Futbol maçı izlerken mutluluğumuzu etkileyen şeyleri anlatan yazıyı, son cümlesinden sonra gelecek kısmı yazarak sürdür.

++++ Metinden bölüm ++++

18 Mart 2012 Pazar

Mutluluğumuzu Tetikleyenler!




Bir  futbol maçını izlerken heyecanımızı ve mutluluğumuzu tetikleyen; (artıran ve azaltan) faktörler neler acaba dedim...

İlk sıralarda sahada oynanan futbolun kalitesi gelir sanırım.
Sahada ne kadar güçlü bir mücadele varsa, oynanan maçın seyir zevki ne kadar yüksekse, güçler ne oranda eşitse seyirci sahadan ne oranda mutlu ayrılıyorsa heyecanın dozu o oranda artıyor.



En önemli unsurlardan biri de futbolu yaşadığınız stadın fiziki koşullarıdır bana göre.
Stat koşulları (çimler kadar koltuklarda önemli!) ne kadar olumlu ise izleyicinin ve oyuncunun konsantrasyonu o oranda iyidir ayrıca.

++++ Veri kayıtları ++++

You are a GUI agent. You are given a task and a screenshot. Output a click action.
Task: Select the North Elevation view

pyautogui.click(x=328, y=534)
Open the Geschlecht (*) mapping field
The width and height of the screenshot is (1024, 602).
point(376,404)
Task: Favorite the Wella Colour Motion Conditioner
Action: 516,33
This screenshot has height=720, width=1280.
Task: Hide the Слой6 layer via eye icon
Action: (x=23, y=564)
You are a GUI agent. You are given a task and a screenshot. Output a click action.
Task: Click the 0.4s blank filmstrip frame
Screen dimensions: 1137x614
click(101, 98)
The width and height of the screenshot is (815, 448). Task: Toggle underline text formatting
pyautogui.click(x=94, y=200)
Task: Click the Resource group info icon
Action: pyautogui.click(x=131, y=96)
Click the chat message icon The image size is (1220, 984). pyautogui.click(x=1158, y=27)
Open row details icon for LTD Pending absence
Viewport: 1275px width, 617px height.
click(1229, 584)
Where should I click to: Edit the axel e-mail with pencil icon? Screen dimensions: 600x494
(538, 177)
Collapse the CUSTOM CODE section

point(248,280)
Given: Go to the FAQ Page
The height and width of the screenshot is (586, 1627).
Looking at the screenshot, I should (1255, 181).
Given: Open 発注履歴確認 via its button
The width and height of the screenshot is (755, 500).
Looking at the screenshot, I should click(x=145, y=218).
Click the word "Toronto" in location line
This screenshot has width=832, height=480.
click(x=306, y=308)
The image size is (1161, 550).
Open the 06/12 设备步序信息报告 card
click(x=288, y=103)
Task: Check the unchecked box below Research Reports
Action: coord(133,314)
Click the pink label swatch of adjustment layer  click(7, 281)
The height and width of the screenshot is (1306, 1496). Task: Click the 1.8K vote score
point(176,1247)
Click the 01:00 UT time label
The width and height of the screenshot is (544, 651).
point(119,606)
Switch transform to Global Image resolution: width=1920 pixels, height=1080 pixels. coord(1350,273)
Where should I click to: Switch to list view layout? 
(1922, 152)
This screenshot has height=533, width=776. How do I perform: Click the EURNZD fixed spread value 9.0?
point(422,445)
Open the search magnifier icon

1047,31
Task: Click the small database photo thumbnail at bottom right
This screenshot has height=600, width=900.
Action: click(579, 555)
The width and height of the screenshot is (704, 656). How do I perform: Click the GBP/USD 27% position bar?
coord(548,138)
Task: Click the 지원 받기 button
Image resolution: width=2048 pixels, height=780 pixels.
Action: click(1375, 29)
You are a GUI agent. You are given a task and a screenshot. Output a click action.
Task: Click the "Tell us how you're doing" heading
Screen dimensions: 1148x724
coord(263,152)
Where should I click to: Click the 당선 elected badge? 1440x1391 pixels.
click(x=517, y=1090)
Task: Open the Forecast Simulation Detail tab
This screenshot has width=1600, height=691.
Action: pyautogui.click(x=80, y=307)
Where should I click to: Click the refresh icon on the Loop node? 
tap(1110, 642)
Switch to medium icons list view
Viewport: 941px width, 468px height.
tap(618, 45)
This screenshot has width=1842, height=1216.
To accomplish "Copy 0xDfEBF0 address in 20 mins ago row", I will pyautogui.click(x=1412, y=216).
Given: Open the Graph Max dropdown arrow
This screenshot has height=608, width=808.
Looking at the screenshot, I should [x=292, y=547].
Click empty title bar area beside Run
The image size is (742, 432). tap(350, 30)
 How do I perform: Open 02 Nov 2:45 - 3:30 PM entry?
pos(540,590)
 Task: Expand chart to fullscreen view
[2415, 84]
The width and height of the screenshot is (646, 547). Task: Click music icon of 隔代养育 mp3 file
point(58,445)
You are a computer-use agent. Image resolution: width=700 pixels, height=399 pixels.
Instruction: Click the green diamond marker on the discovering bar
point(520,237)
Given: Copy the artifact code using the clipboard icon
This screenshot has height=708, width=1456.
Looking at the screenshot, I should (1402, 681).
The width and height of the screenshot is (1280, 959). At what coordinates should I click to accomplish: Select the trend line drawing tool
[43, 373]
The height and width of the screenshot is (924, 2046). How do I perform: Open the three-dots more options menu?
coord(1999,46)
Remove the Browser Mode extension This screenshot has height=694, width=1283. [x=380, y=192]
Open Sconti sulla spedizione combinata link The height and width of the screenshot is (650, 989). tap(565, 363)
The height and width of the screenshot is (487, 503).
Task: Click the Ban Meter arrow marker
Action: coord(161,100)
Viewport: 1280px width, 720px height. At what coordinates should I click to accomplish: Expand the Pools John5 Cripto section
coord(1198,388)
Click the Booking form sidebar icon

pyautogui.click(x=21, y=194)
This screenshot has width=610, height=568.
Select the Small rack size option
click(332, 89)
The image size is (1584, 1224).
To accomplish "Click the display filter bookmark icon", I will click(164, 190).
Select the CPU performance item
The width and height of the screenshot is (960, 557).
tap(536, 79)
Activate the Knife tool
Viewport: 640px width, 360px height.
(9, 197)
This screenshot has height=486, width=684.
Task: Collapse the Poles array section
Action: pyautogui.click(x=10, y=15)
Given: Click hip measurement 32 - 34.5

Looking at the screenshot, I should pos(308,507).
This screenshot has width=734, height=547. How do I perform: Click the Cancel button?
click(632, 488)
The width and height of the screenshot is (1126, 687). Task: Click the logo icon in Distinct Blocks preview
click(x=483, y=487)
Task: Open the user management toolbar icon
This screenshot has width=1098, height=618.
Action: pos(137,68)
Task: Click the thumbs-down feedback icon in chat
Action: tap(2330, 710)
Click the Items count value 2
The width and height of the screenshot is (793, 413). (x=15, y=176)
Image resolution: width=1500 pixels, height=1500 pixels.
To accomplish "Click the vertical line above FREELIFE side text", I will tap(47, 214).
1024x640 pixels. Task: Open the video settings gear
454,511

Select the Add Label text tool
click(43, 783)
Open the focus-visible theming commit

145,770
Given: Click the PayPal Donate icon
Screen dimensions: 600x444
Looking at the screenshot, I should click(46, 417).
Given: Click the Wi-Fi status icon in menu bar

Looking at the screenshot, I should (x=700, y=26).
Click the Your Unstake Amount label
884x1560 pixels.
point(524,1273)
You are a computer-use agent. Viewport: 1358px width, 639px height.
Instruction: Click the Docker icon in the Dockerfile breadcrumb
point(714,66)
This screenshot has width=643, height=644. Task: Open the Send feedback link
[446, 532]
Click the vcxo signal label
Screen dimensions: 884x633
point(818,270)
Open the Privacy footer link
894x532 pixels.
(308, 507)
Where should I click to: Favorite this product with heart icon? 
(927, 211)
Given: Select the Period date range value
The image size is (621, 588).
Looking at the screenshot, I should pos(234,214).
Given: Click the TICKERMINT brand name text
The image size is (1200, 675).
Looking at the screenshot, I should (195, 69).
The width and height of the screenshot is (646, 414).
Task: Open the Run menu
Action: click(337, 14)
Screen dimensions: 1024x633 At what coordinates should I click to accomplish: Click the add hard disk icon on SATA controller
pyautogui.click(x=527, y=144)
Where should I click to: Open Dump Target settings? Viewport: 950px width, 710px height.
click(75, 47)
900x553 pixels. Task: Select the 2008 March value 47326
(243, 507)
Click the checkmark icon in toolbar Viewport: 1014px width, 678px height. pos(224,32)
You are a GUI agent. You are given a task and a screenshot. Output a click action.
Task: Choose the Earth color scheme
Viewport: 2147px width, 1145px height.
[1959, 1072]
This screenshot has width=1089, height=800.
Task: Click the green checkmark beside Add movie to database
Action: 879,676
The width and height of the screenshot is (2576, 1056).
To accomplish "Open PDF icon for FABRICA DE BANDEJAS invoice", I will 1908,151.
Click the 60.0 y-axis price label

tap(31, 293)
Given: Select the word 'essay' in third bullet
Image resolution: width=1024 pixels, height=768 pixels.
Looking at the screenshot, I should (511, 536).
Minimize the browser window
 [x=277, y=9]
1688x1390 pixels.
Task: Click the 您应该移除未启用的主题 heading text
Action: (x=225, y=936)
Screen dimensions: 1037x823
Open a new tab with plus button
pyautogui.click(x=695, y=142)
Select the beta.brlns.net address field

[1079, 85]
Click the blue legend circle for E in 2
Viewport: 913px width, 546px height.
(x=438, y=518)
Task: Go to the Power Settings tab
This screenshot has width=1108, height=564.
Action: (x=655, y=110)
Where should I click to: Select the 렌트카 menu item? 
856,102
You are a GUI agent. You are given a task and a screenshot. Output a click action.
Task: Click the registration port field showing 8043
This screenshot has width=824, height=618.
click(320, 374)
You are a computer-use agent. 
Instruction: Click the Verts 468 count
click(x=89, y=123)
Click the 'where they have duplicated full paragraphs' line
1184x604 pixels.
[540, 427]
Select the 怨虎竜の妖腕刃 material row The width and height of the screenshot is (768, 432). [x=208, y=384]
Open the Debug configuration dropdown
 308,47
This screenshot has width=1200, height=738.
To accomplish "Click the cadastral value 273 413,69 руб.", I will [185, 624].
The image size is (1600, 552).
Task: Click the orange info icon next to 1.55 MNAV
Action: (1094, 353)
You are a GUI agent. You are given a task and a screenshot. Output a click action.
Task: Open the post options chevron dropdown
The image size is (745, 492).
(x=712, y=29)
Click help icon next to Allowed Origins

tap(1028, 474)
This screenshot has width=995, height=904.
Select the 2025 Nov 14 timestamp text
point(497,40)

++++

> [Görevin yanıtı]:
Bunların yanına iklim ve hava koşullarını da not etmek gerekebilir.
Bir Karadeniz iklimi ile Akdeniz iklim hava koşullarında oynanan futbol karşılaşması arasında fark olacağını hep düşünmüşümdür.
Kamp tercihleri bunlara en güzel örnek.



Taraftarın ilgisi ve taraftarın rengi de benim heyecanımı etkileyen faktörler arasında. Taraftarsız bir takım ve seyircisiz bir futbol düşünemiyorum.
Seyirci kalitesi ve coşkusu ne kadar iyi ise müsabaka da o oranda iyidir bence.
Kötü tezahürat, küfür, şiddet heyecanımızı negatif yönde etkileyen, mutluluğumuzu  yok eden en büyük unsurlar.



Hakem faktörünü de unutmamak gerekir.
Sahadaki adalet dağıtıcısı ne oranda maça hakimse  taraflarda o oranda  mutludur bence.



Yıldız futbolcularda oynanan pozitif futbol kadar heyecan veren unsurlar arasında.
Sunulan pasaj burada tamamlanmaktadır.